WHAT YOU HAVE TO DO:
Print verbatim every line starting at the one that contains "Image resolution: width=512" and ending at the final line of the records; include both endpoints.

DATA SUPPLIED:

--- START ---

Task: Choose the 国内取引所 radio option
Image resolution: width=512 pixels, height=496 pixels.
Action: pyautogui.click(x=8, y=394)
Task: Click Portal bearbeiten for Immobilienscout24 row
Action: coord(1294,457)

--- END ---

EXPECTED OUTPUT:
Image resolution: width=512 pixels, height=496 pixels.
Action: pyautogui.click(x=8, y=394)
Task: Click Portal bearbeiten for Immobilienscout24 row
Action: coord(1294,457)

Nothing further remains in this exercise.